A diferença entre a administração neste caso, se privada ou estatal, está na possibilidade do cidadão comum ter chance de ter sua voz ouvida. Do Estado um cidadão lesado por se queixar. De uma empresa privada, que não deve satisfações a ninguém, não. Será sempre uma formiga se queixando de um elefante.
O ECAD vive alardeando que seu principal problema é o alto nível de inadimplência. Não é, mas consideremos que seja. Pois com a presença do estado esse problema vai diminuir e muito, pois aí não será uma empresa privada a cobrar do usuário, será o estado, como tem que ser.
O panorama atual mostra que a grande maioria da classe autoral que vive de direitos autorais reclama que recebe pouco. Os usuários, que devem pagar ao ECAD, reclamam que pagam muito. Já o ECAD comemora, ano após ano, recordes de arrecadação. Não te parece que há algo errado?
Um compositor como Remo Usai, por exemplo, o Enio Morricone brasileiro, autor da música de mais de 150 filmes, com vários sendo reexibidos regularmente na TV, passou a receber, por obra e graça do ECAD, pagamentos de R$ 0,02. Como é possível uma coisa dessas? O que um artista como ele, já com 82 anos, pode achar de um sistema autoral capaz de produzir uma aberração dessas?
E você não acha estranho que haja uma cobrança implacável de academias, bares, restaurantes, sem que haja a exigência de se comunicar que músicas foram tocadas? Ora, se é obrigatório pagar por quê não é obrigatório receber?
Por isso, Nelsinho, sendo você um compositor, mas também um jornalista, sugiro que ouça o outro lado da história, ou seja, os inúmeros compositores que, como eu, foram lesados pelo ECAD. Eu cheguei a ser roubado dentro de uma sociedade, tendo minhas obras editadas sem minha autorização por um funcionário. Sabe o que aconteceu? Nada. Simplesmente perdi meu dinheiro.
Atualmente só nos resta ir à Justiça. Com o Estado presente isso vai acabar, pois este vai arbitrar em situações de litígio, como acontece no mundo todo. Repito: no mundo todo!
Você sabe em quantas ações na justiça o ECAD é personagem? O número já chegou a sete mil. Se o ECAD tem o monopólio para arrecadar, distribuir, aplicar multas e fixar o peço, não te parece que este é um número que precisa ser investigado? Eu creio que sim. Por quê será que o departamento jurídico do ECAD é um dos que mais recebem investimentos? Já parou pra pensar nisso?
O que um compositor atento e consciente tem que fazer hoje é apoiar o projecto de reforma proposto pelo MinC, que foi feito de forma séria, ouvindo todas as partes envolvidas e dando voz, inclusive, ao ECAD e a todas as suas sociedades.
Não adianta tentar desviar o a atenção da discussão central, politizando o debate, como se a proposta do MinC fosse de dirigismo cultural.

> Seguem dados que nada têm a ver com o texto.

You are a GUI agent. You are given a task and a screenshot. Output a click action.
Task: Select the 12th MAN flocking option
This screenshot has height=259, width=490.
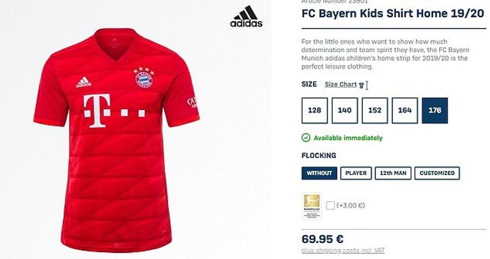[x=393, y=173]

A proposta é séria, muito bem elaborada, e atende aos anseios da classe autoral.
O que o ECAD teme é a fiscalização, ao contrário de todas as outras entidades de gestão colectiva, que convivem com ela muito bem. Se o ECAD age corretamente, por quê então tem tanto medo de ser fiscalizado?
Direito autoral no Brasil, Nelsinho, não é para amadores. Mas se você quer promover um debate, uma discussão séria sobre o assunto, estou a sua disposição, sempre munido de documentos do próprio ECAD para ilustrar e comprovar o que digo.
Como já estou sendo processado pelo ECAD por dizer o que penso, será mesmo uma óptima oportunidade. Posso representar a AAPE, Associação dos Autores Processados pelo ECAD. Estamos sempre abertos a novos associados, ao menos até que o MinC consiga botar ordem nesta casa.